§ Aim of the exercise: What follows is a set of records; repeat them exactly, without the pictures.

* * *

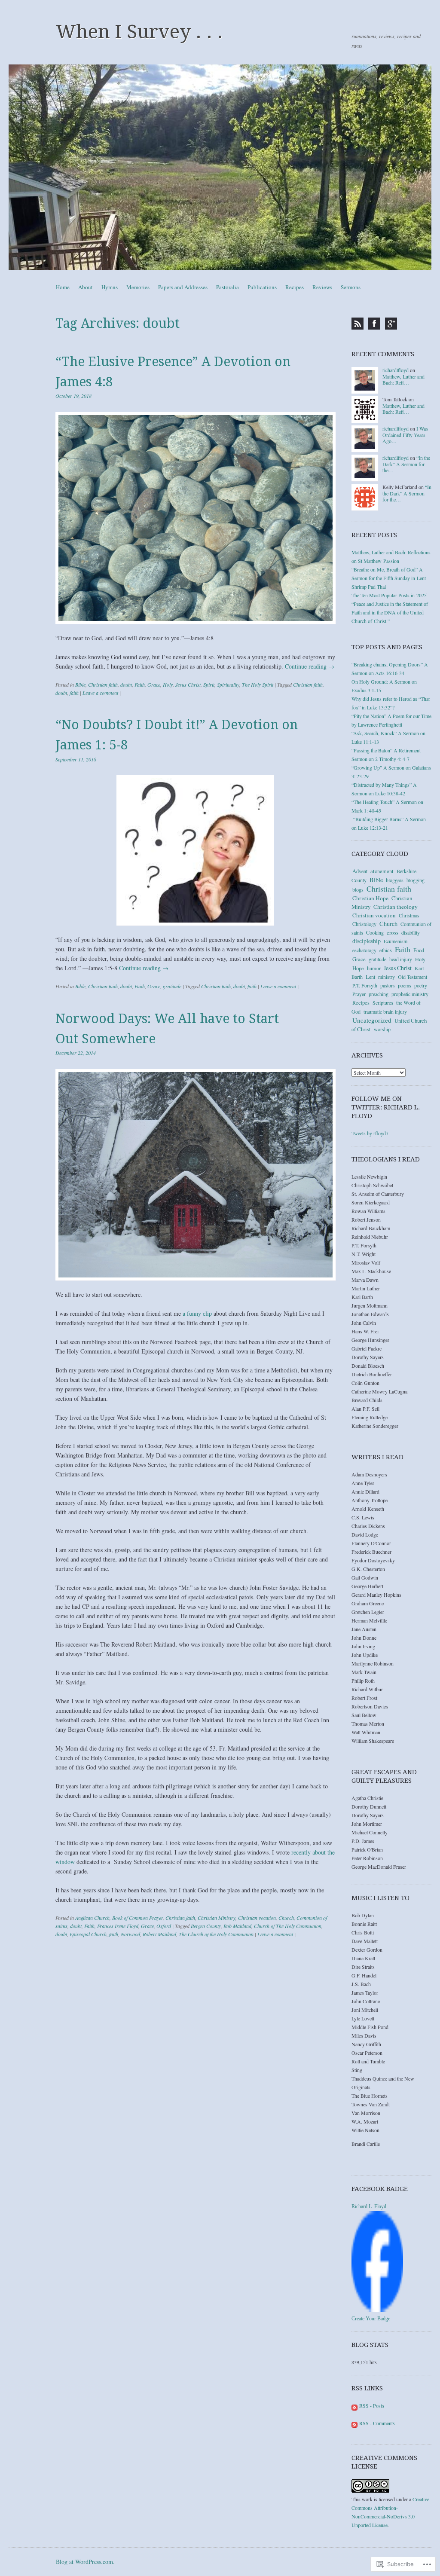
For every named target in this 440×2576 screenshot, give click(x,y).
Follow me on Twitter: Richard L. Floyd (385, 1107)
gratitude (172, 986)
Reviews (322, 287)
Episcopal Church (88, 1934)
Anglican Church (92, 1917)
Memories (138, 287)
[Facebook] (374, 324)
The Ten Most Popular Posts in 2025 (389, 595)
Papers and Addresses (183, 287)
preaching (378, 993)
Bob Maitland (237, 1925)
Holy (168, 684)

* * *

§ Solution to this task:
For every named target in this 440×2576 screenshot, give click(x,y).
Follow me on Twitter: Richard L. Floyd (385, 1107)
gratitude (172, 986)
Reviews (322, 287)
Episcopal Church (88, 1934)
Anglican Church (92, 1917)
Memories (138, 287)
[Facebook] (374, 324)
The Ten Most Popular Posts in 2025 (389, 595)
Papers and Addresses (183, 287)
preaching (378, 993)
Bob Maitland (237, 1925)
Holy (168, 684)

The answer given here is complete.